Teacher under fire for alleged anti-Palestinian lesson
Farmington Public Schools said they are reviewing concerns raised by Muslim groups after a Farmington High School teacher allegedly provided false information on the Israeli–Palestinian conflict during a history lesson.
The National and Connecticut chapters of the Council on American-Islamic Relations called on the Farmington Board of Education Wednesday to investigate the teacher’s alleged conduct, describing the information as inappropriate, inaccurate and a danger to Arab and Muslim students.
“We urge the Farmington, CT Board of Education to investigate an allegedly false, anti-Palestinian lesson given by a teacher at Farmington High School,” CAIR National said in a tweet Wednesday. “Not only does this propaganda misguide students, it could lead to attacks on Muslim & Arab students.”
CAIR-CT obtained and shared a 2-minute audio clip of the alleged lesson.
In the clip, the teacher reportedly states that Palestine’s geographic origins are in modern-day Jordan and Syria, not Israel.
“It’s in Jordan,” the teacher can be heard saying on the recording. “Seventy percent of Palestinian land is located in the modern country of Jordan. A tiny piece of it is in Israel.”

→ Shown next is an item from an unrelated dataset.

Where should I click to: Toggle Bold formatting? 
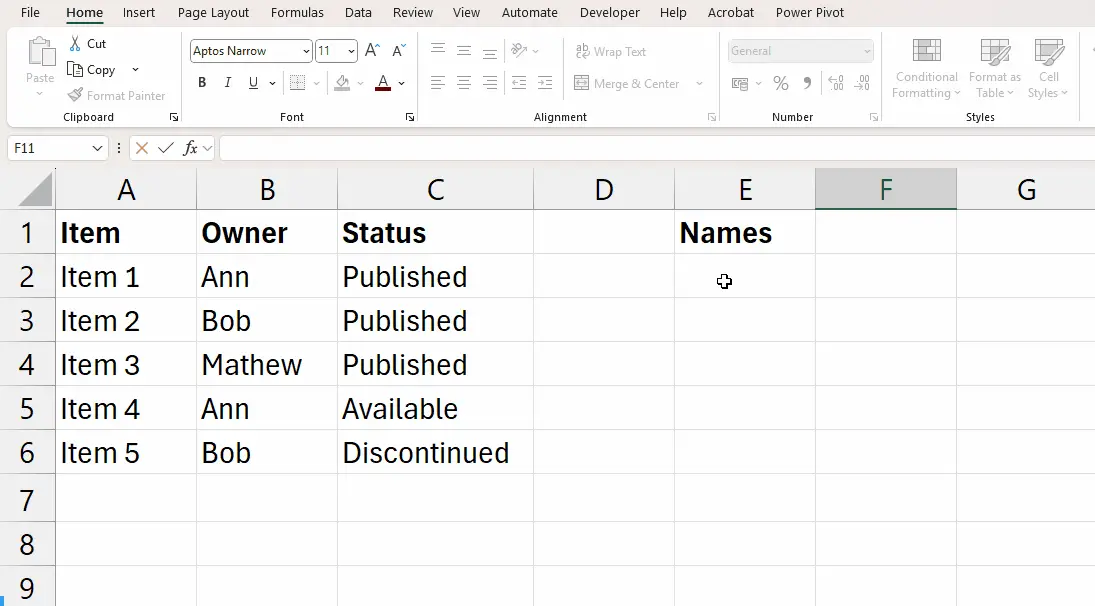[202, 84]
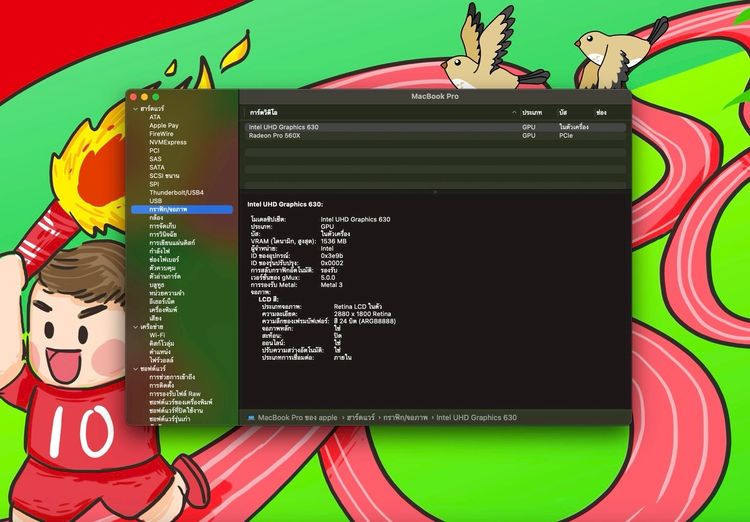Collapse the ซอฟต์แวร์ (Software) section

pos(134,368)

Later the teacher added, “Syria too. Part of the land is in Syria, but most of the land is not in Israel.”
The teacher asked students “Are we going to protest against Jordan? ‘Jordanians give back the land,’ No. Are they going to give back the land? No, they’re not. Are they going to let Palestinian refugees go into Jordan? No, they’re not. Do they even let Palestinians who live in Jordan now work? No, they don’t.”
In the second half of the clip, the teacher shifts the conversation, speaking about the “Promised Land” covenant between the Hebrew prophet Abraham and God, as well as the biblical conflict between the Philistines and the Israelites.
“What do the Hebrews have to choose to do?” the teacher asked.
As students filled the silence with their own answers the teacher presented two options: “They either fight them …or they don’t.”
CAIR-CT’s analysis of the audio hears the second option as “or they go.” The Courant hears the same phrase as “or they don’t.”
Khamis Abu-Hasaballah, the president of the Farmington Valley American Muslim Center, said the audio was provided by a non-Muslim student who felt compelled to record the lesson.
Abu-Hasaballah, who is also the parent of a Farmington High School student, called the alleged lesson “blatant ignorance.”
“If it’s intended or unintended, it doesn’t really matter,” Abu-Hasaballah said. “Clearly these are young minds who don’t know anything about the conflict and to be teaching them in this manner is really counterproductive.”
Abu-Hasaballah said this rhetoric has consequences.
“We had a 6-year-old Palestinian who was murdered in Chicago. His mother was stabbed multiple times. This is not the time to be provoking and evoking this style of emotions in a classroom, in a school where it’s supposed to be a safe haven for our students,” Abu-Hasaballah said.
Abu-Hasaballah said it’s up to local communities to “tone things down” during this period of rampant antisemitism and Islamophobia.
CAIR-CT and the FVAMC said they have witnessed an increase in reports of bullying, harassment and marginalization in Connecticut classrooms since the start of the Israel-Hamas war.
“Our students are really feeling very, very vulnerable right now,” Abu-Hasaballah said.